## Exercise
If a line of the data below holds the word "agent", list it.

▬▬▬

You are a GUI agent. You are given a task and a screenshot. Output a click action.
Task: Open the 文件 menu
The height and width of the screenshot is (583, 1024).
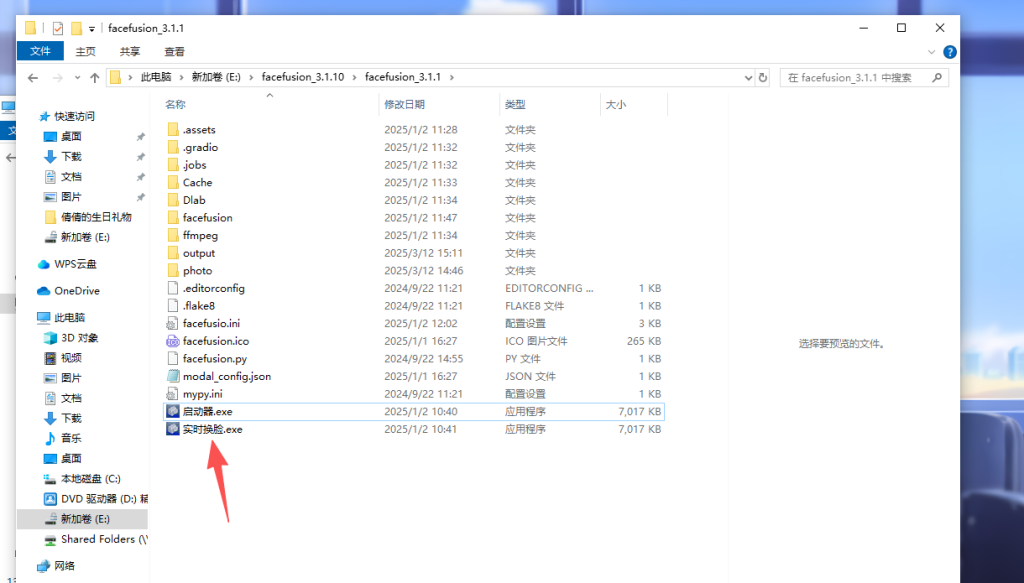(41, 51)
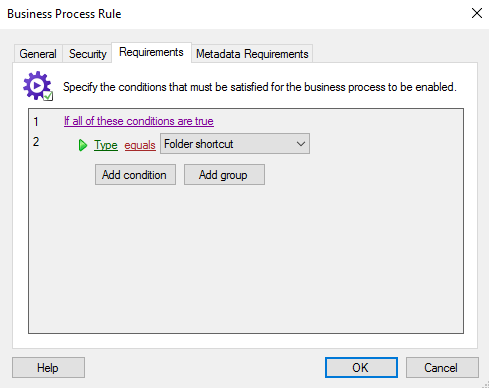Click the green arrow beside the Type condition
The width and height of the screenshot is (489, 388).
(83, 145)
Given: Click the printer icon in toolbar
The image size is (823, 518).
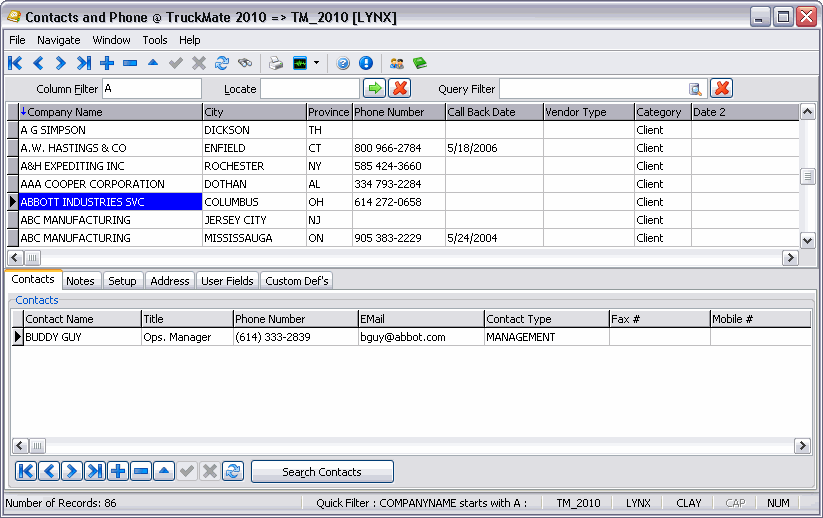Looking at the screenshot, I should coord(276,63).
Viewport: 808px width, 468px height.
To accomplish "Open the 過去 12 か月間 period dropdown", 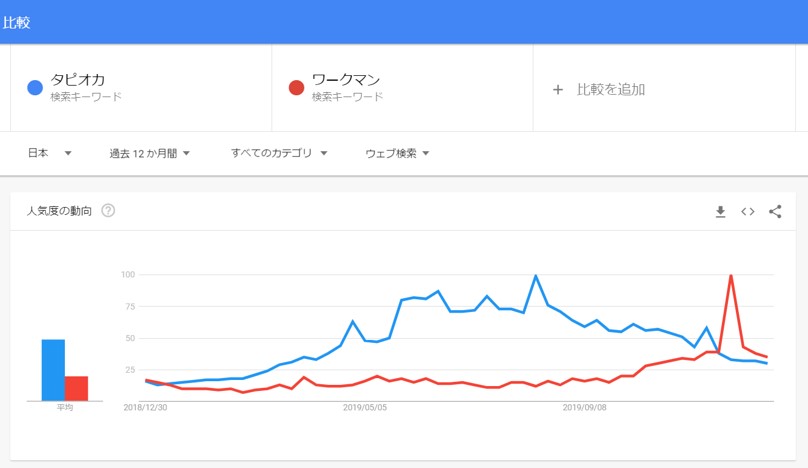I will pyautogui.click(x=149, y=153).
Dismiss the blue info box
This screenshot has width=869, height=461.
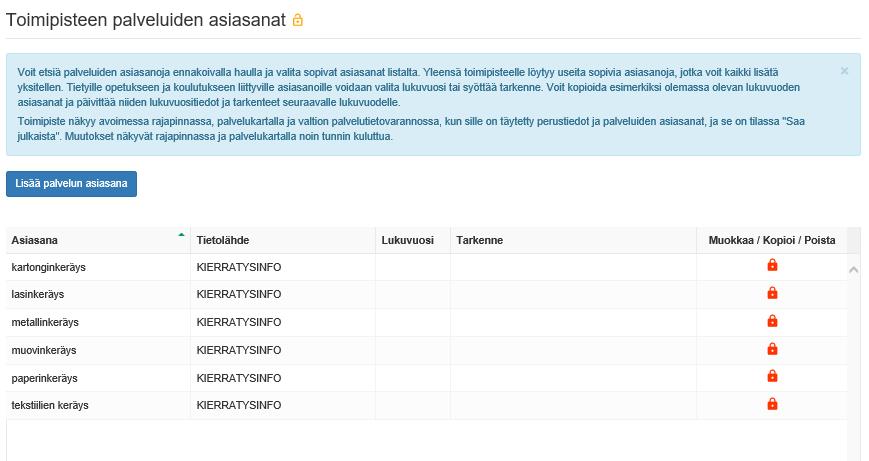point(844,71)
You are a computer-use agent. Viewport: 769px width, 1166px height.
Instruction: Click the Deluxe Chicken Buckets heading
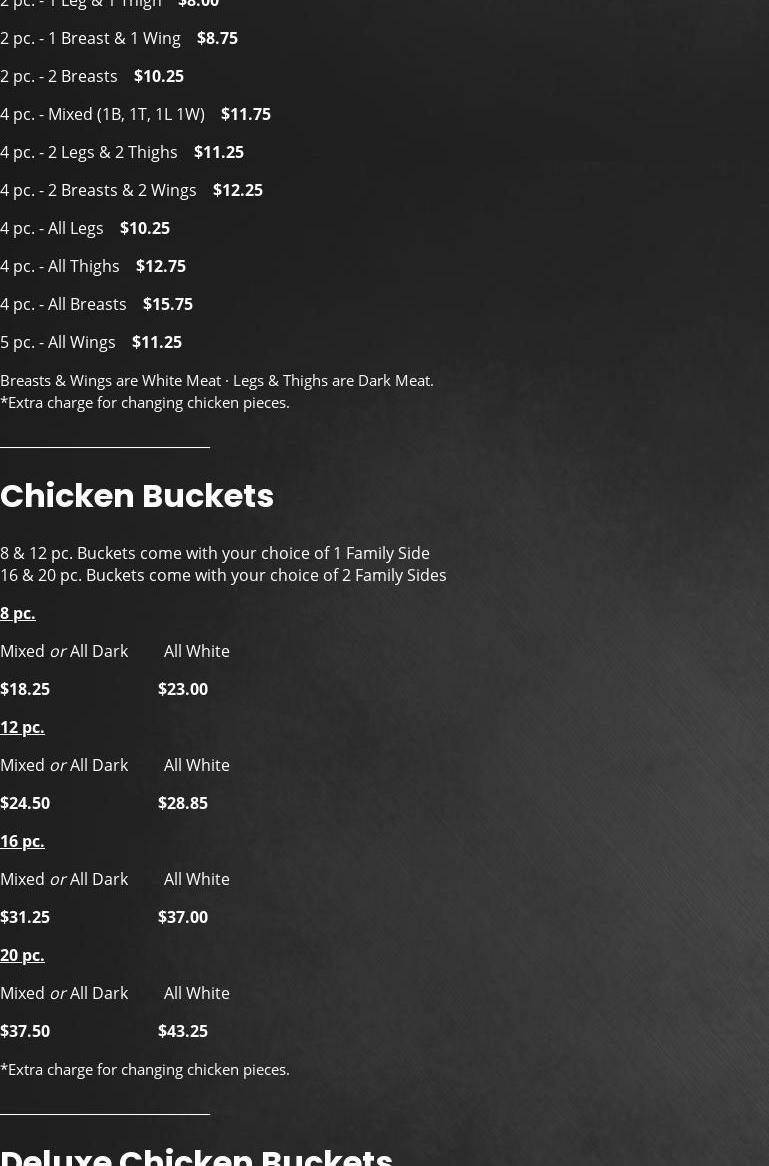197,1156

▬▬▬

## Result of this task
You are a GUI agent. You are given a task and a screenshot. Output a click action.
You are a computer-use agent. Viewport: 769px width, 1166px height.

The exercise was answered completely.